At Thursday’s event, Trump was cheered by a group of supporters, making it seem more like a campaign event than a news event, and he only answered a handful of questions, some of which seemed prepared for him, such as one asking why God chose to spare him during the assassination attempt in Butler, Pennsylvania.

He lashed out at California and Gov. Gavin Newsom, calling him a “newscum,” and suggested Harris had destroyed the state.

“San Francisco, as you know, was a great city 15 years ago. Now it is considered almost uninhabitable. You can’t live there,” he said.

He repeated a false claim that all new jobs in the country are going to immigrants, and said that if Harris is elected, the United States would suffer a “1929 crash” — a reference to the Great Depression — and see Social Security and “probably the nation itself” go bankrupt.

“You don’t have to imagine what a Kamala Harris presidency would be like,” he said, “because you’re living that nightmare right now.”

He said Harris “is for the death of the American dream” and repeatedly suggested the 2020 election was stolen, which it was not. And as in other recent media events, he ridiculed the press, at one point alleging without any evidence that members of the “fake news” were destroying old videos that would prove Harris had changed her position.

“All they have to do is go back and look at her tapes, many of which have been thrown out, thrown out by the fake news, because they don’t want people to see what she said just a year ago,” Trump said.
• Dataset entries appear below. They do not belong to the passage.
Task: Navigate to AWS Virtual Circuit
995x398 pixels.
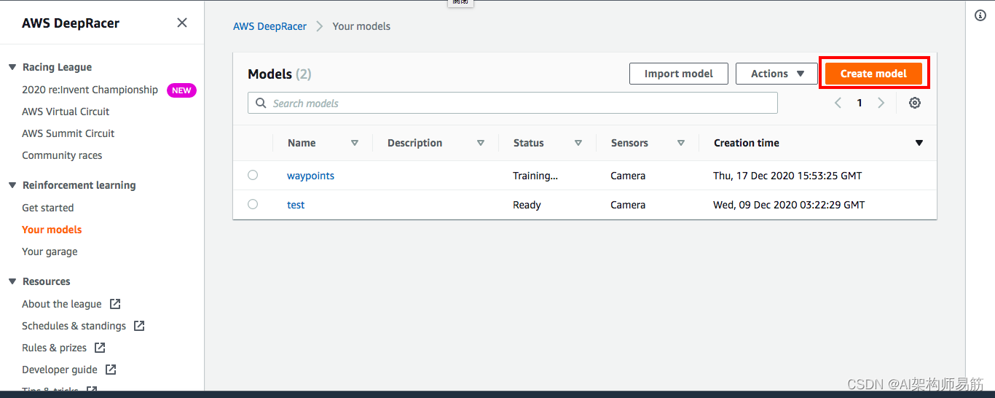Action: coord(66,112)
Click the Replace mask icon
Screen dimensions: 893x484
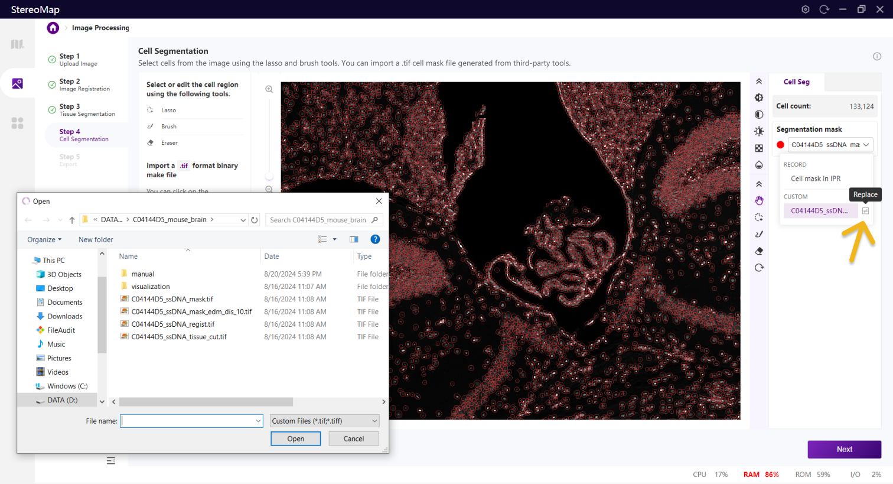coord(865,211)
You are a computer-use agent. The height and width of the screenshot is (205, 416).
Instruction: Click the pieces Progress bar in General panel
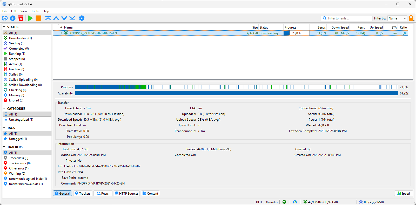click(236, 87)
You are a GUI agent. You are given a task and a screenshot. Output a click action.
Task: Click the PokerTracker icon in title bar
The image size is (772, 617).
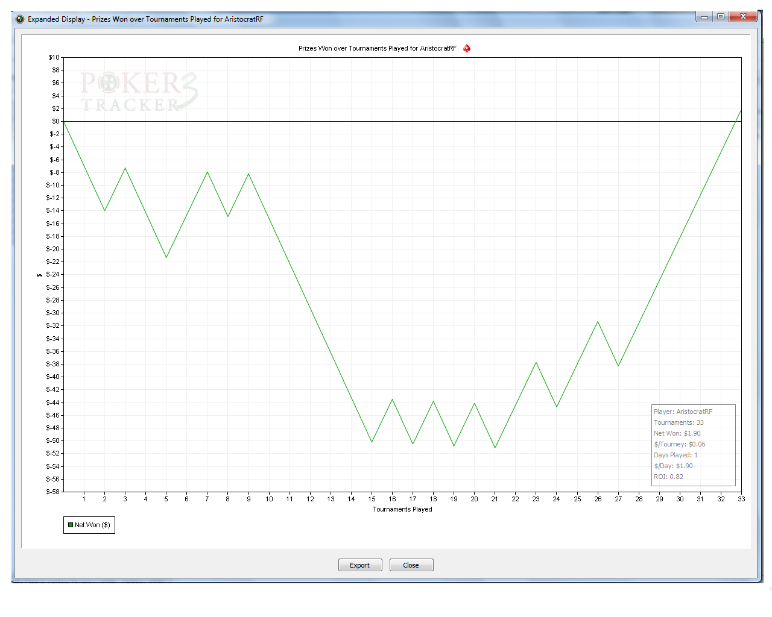pyautogui.click(x=20, y=19)
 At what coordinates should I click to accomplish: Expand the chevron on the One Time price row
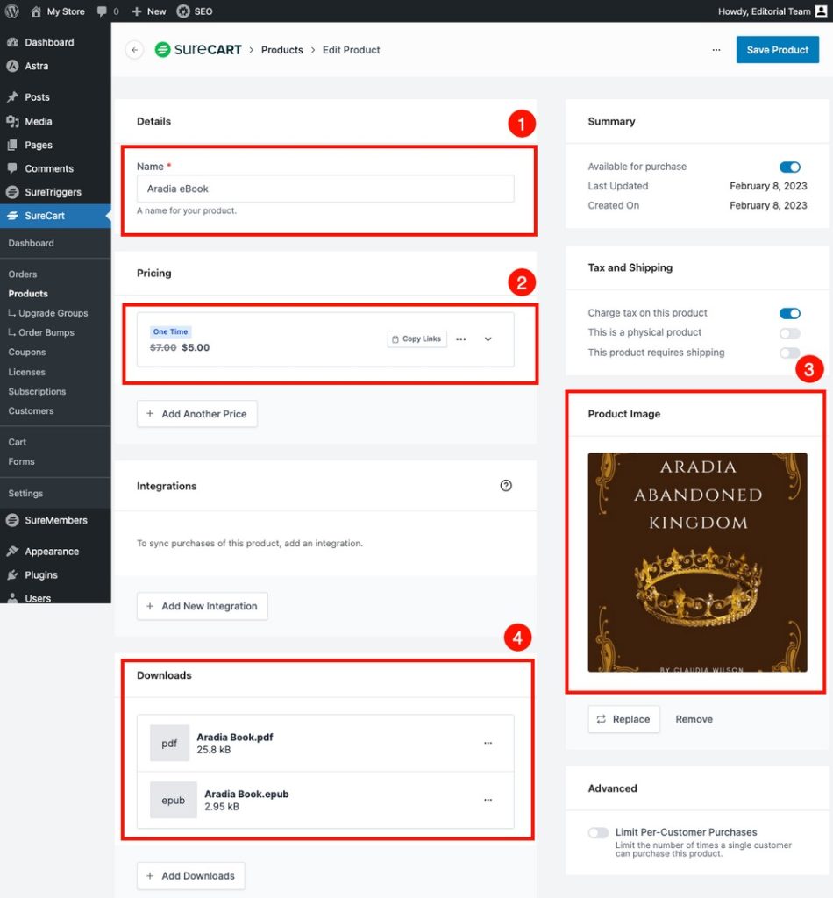[488, 339]
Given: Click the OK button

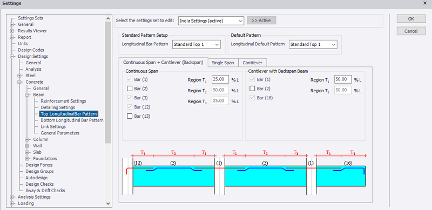Looking at the screenshot, I should point(411,19).
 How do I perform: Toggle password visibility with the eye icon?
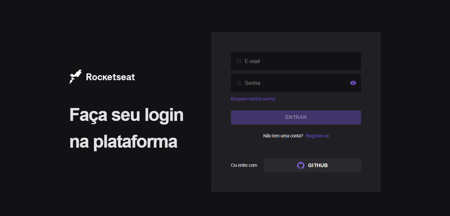coord(353,83)
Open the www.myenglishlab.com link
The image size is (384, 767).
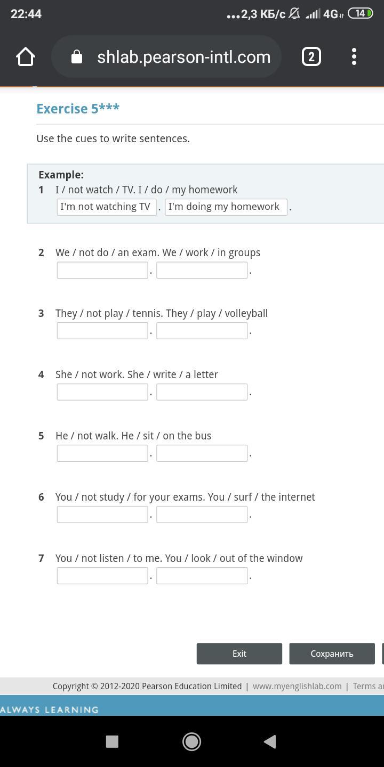(297, 686)
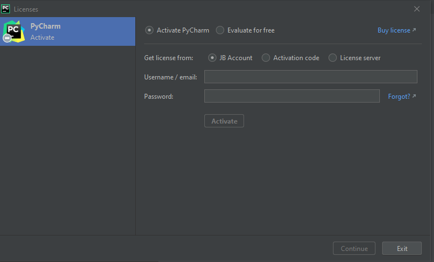Click the Continue button

click(354, 248)
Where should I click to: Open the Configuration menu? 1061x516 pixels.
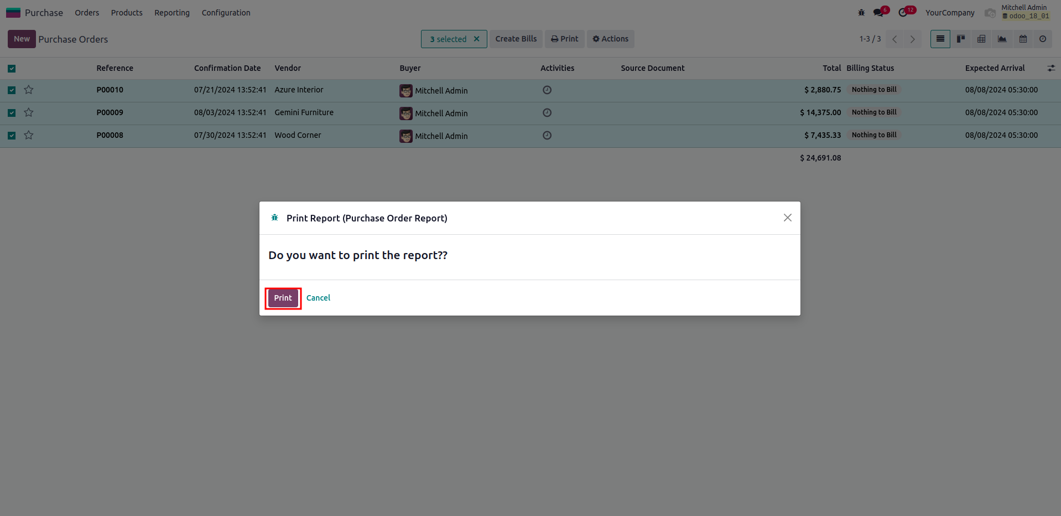click(x=226, y=13)
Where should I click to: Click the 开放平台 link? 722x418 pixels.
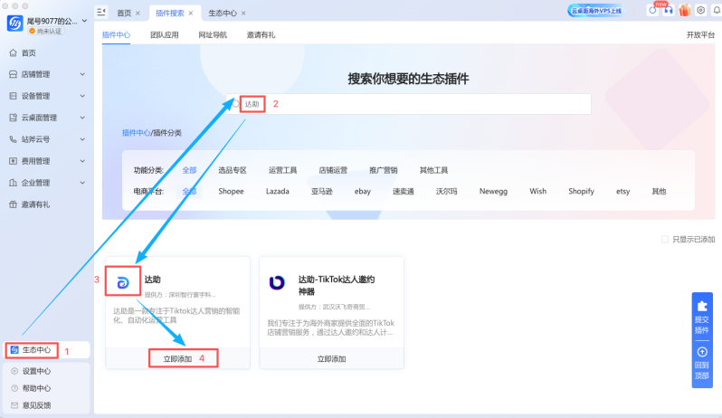click(700, 34)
Robert C. Rowland, a professor of rhetoric at the University of Kansas and author of “The Rhetoric of Donald Trump: Nationalist Populism and American Democracy,” said Trump has never demonstrated a real ability to focus on policy, at least not on the details. The former president has always spoken thoughtlessly about what threatens his base.

That can work, but it has become more difficult lately, Rowland said, as inflation has slowed, food prices have moderated and some wages have risen. Making matters worse for Trump is that his ramblings are becoming less and less coherent.

“That tendency to ramble, to digress in the stream of consciousness and to brag unabashedly, all of those things have become much stronger and much less coherent than they were in 2016 and 2020,” Rowland said. “The stream of consciousness has become less clearly connected to actual events and more connected to a sense of grievance and anger.”

Mercieca said politicians answering questions directly from the media is a good thing — an important part of any democracy — but that Trump has managed to turn that on its head, using his lies to undermine the media, people’s trust in the Fourth Estate and “democracy itself.”

Trump says whatever he wants — whether it's sincere or insincere, whether it's bigoted, whether it's boastful, whether it's cruel — because he knows the media will repeat it and because he knows that neither his base nor the Republican establishment, which has handed him the party, will control it.

To avoid being used, Mercieca said, journalists should write about Trump's “press conferences” only if he says something newsworthy, not every time he says it. anything scandalous, because the latter, at this point, is his usual speech, a campaign speech that is no longer news.

“When a plane lands safely, that’s not news, because that happens every five seconds,” Mercieca said. “When Trump says something outrageous, that’s not news, because that happens every five seconds.”